Nevertheless, a UN member state knowingly party to such an arrangement could be in violation of the spirit of UN Security Council Resolution 1747, passed on 27 March.
Formulated in response to Iran's continued refusal to heed the call of the International Atomic Energy Agency (IAEA) call for full and sustained suspension of all uranium enrichment-related and reprocessing activities, the resolution imposes a ban on Iranian arms exports and freezes the assets of 28 additional officials and institutions involved in Iran's nuclear and ballistic missile programmes.
Further, under Article 6 of the resolution, member states are called on "to exercise vigilance and restraint in the supply, sale or transfer directly or indirectly from their territories or by their nationals or using their flag vessels or aircraft of any battle tanks, armoured combat vehicles, large calibre artillery systems, combat aircraft, attack helicopters, warships, missiles or missile systems as defined for the purpose of the UN Register on Conventional Arms to Iran, and in the provision to Iran of any technical assistance or training, financial assistance, investment, brokering or other services, and the transfer of financial resources or services, related to the supply, sale, transfer, manufacture or use of such items in order to prevent a destabilising accumulation of arms."
"The relatively small, but highly circuitous Iranian element of Syria's significant procurement deal obviates the potential for UN action under 1747," the source said. "Syria also gains from the process: it is generously compensated by Iran, in the form of Iranian finance of some of the Pantsyr-S1 systems destined for Syria."

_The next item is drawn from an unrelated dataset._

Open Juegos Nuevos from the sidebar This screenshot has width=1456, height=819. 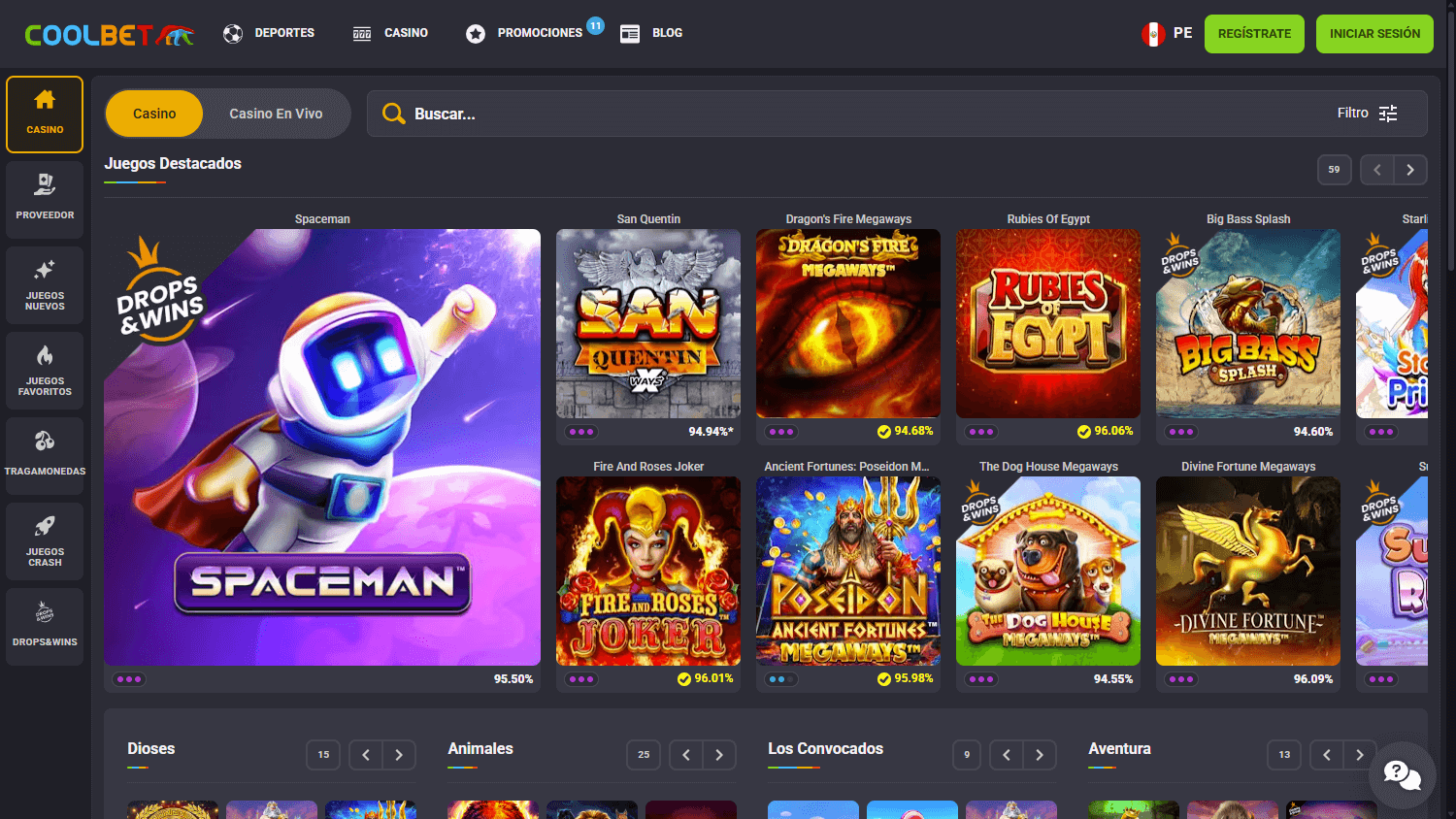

To date, procurement agreements for the Pantsyr system in the region have been signed with the United Arab Emirates (which has part funded its development and ordered 50 systems under a USD734 million agreement signed in mid-2000), Syria and Jordan.
International diplomatic pressure on Tehran to suspend its enrichment programme has been accompanied by rumours of potential military action to ensure that Iran does not reach a stage at which it can acquire a military nuclear capability.

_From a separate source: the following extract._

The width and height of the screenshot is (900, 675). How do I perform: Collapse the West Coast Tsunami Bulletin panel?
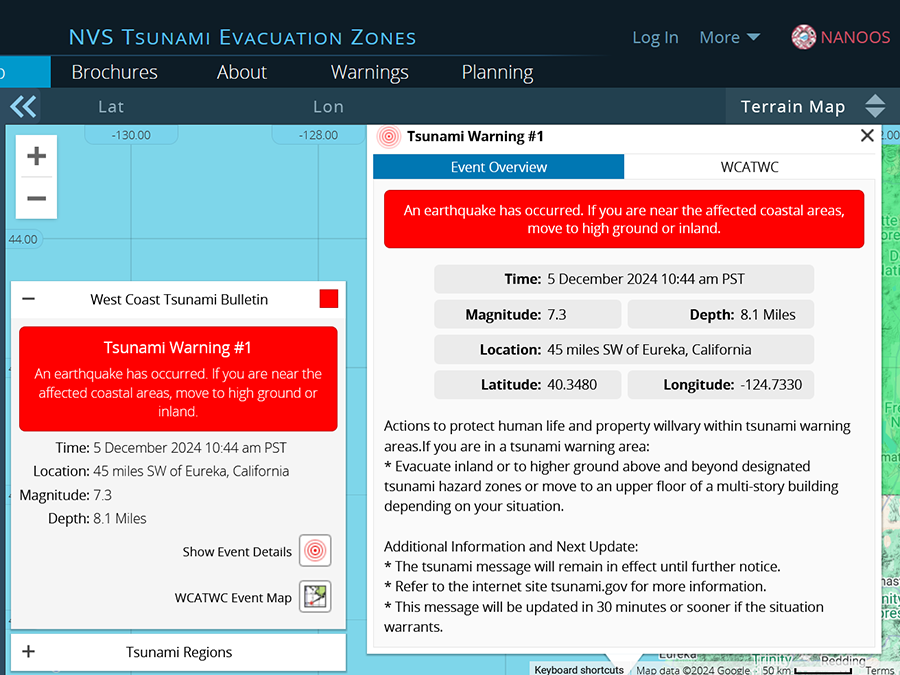tap(29, 299)
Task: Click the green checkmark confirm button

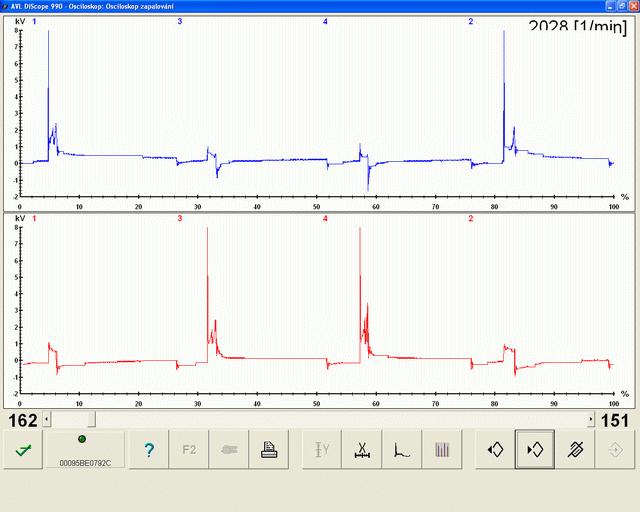Action: [21, 450]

Faced with the possibility of an air strike against its nuclear infrastructure, Iran has increased its procurement, most notably from Russia, of advanced air defence systems, including the S-300PMU-1/2, 29 Tor M1 systems and the S-125M1 Pechora-2A (SA-3 'Goa') low-to-medium altitude air defence system. These have been deployed around Iran's most sensitive infrastructure, the source said.
Resolution 1747 gave Iran 60 days to cease uranium enrichment: a deadline that expires on 24 May. The stakes were raised on 13 May following a short-notice inspection by IAEA officials to Iran's main nuclear facility at Natanz. The IAEA previously confirmed on 19 April that Natanz was running more than 1,300 centrifuges in eight cascades but was understood to be having difficulty keeping the centrifuges spinning at the speeds necessary to make nuclear fuel and often was running them empty or not at all. The 13 May visit established that Natanz is now running the cascades at a level sufficient to produce fuel suitable for nuclear reactors.
"We believe they pretty much have the knowledge about how to enrich," IAEA Director General Mohamed El Baradei told the New York Times on 14 May. "From now on, it is simply a question of perfecting that knowledge.
"The fact of the matter is that one of the purposes of suspension - keeping them from getting the knowledge - has been overtaken by events. The focus now should be to stop them from going to industrial scale production, to allow us to do a full-court-press inspection and to be sure they remain inside the [Nuclear Non-Proliferation] treaty."